このオプションの使用例は、「Recursiveマージストラテジーで、リベースするファイル群を、リベース先のサブフォルダー内のファイルにリベースする」を参考にしてください。
3.Ours
「Oursマージストラテジー」を指定できます。「Oursマージストラテジー」を指定したリベースの例は、「Oursマージストラテジーを指定して、リベースを行う」を参考にしてください。
Oursに指定できるオプション
「マージストラテジー」に「Ours」を指定した場合、「マージストラテジー」のオプションは利用できません。リベースではほとんど意味がない
「Oursマージストラテジー」では、ファイルの差分は生成されません。そのため、リベース対象となるすべての「コミットオブジェクト」は、変更内容が何もない空のコミットオブジェクトになります。

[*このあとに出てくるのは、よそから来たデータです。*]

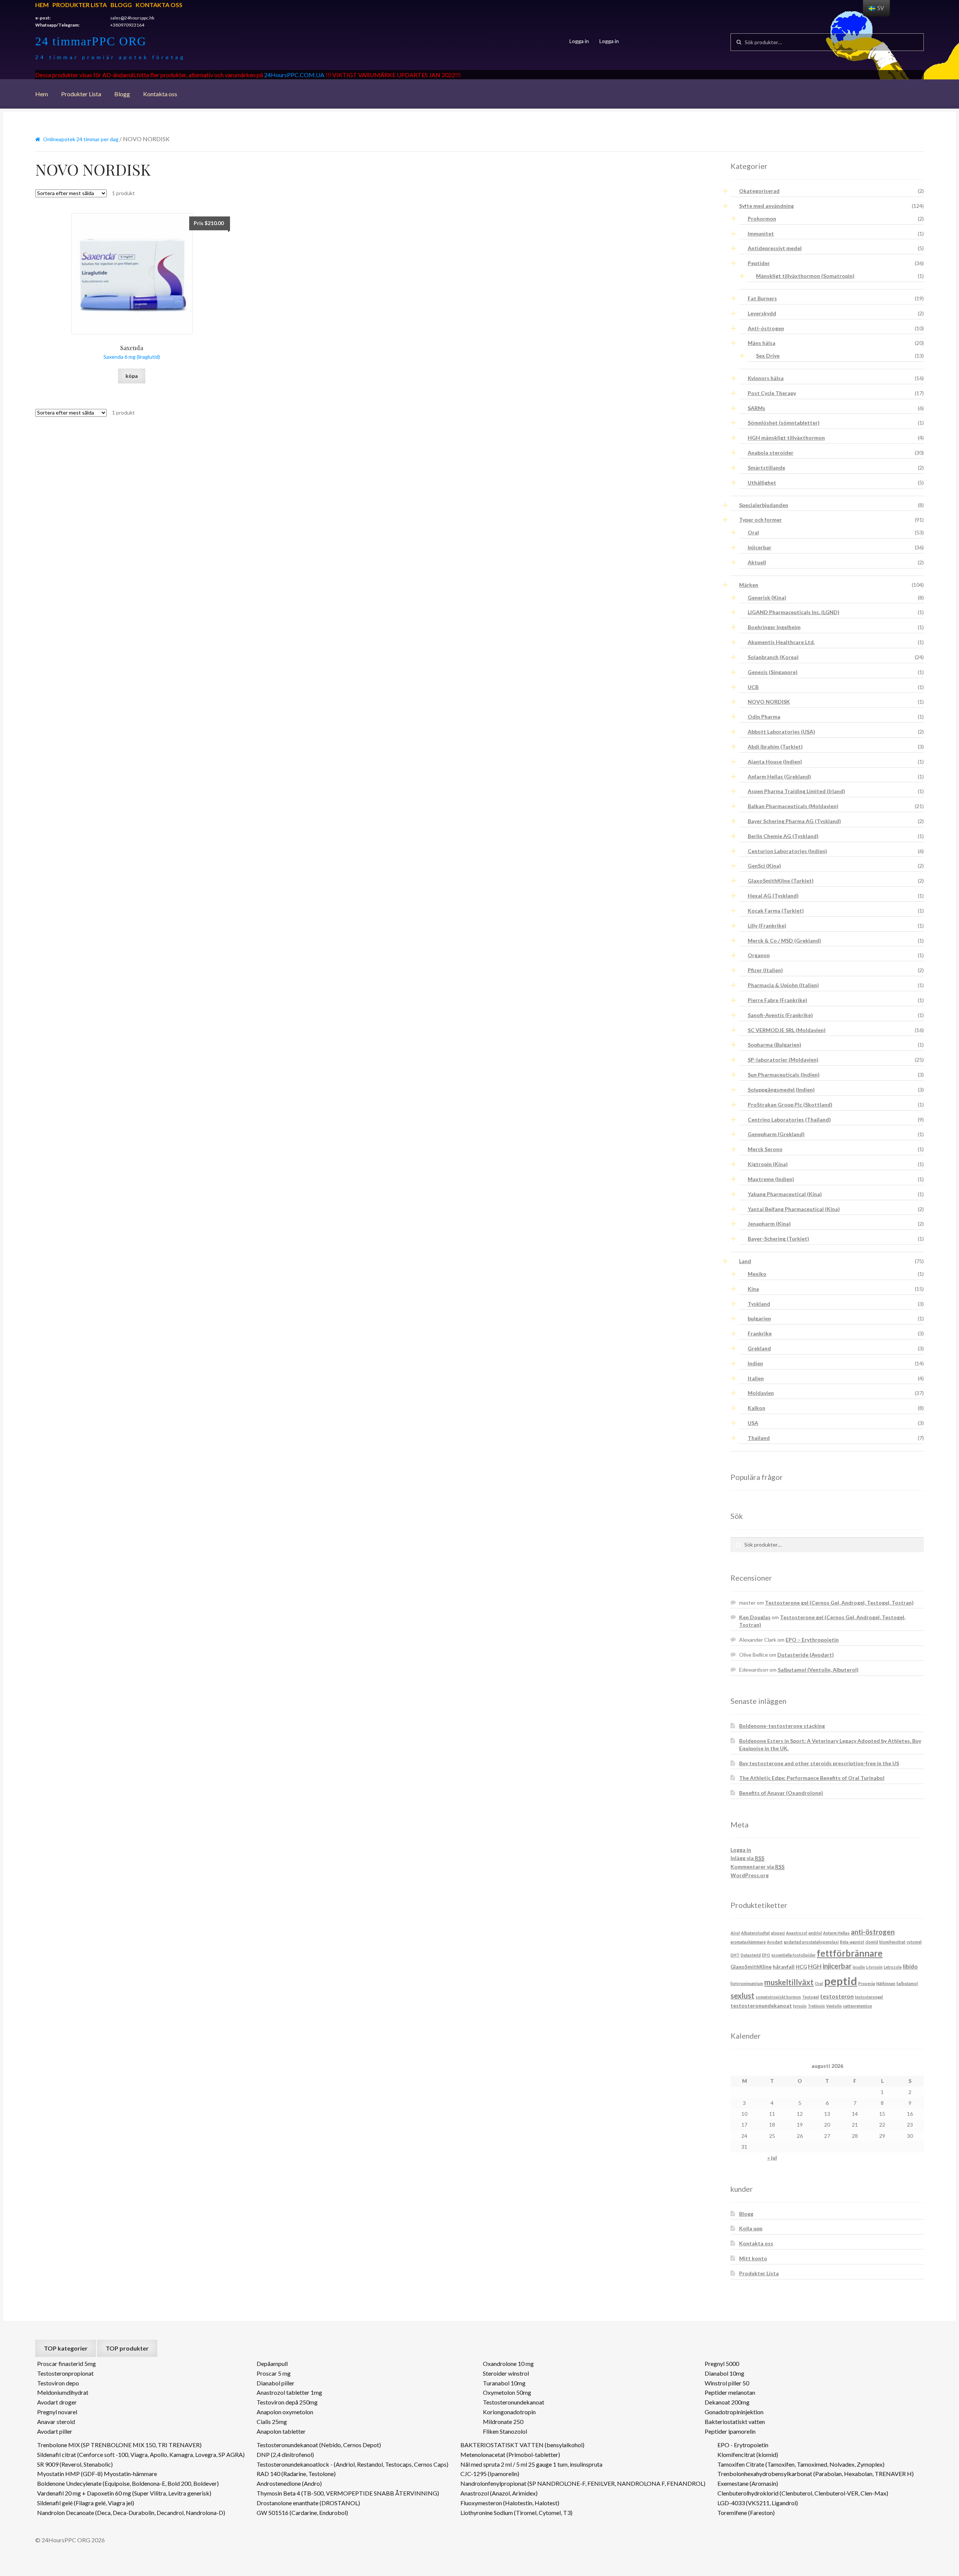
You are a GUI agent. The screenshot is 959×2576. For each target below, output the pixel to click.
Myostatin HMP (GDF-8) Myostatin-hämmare (97, 2473)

リベースでは、空のコミットオブジェクトはコミット対象にならないため、リベース先でコミットが行われません。
4.Subtree
リベース実行時、リベース先の「ワーキングディレクトリー」内のサブフォルダー内のファイルを対象にしてリベースを行います。「Subtreeマージストラテジー」を指定したリベースの例は、「Subtreeマージストラテジーを指定して、リベースを行う」を参考にしてください。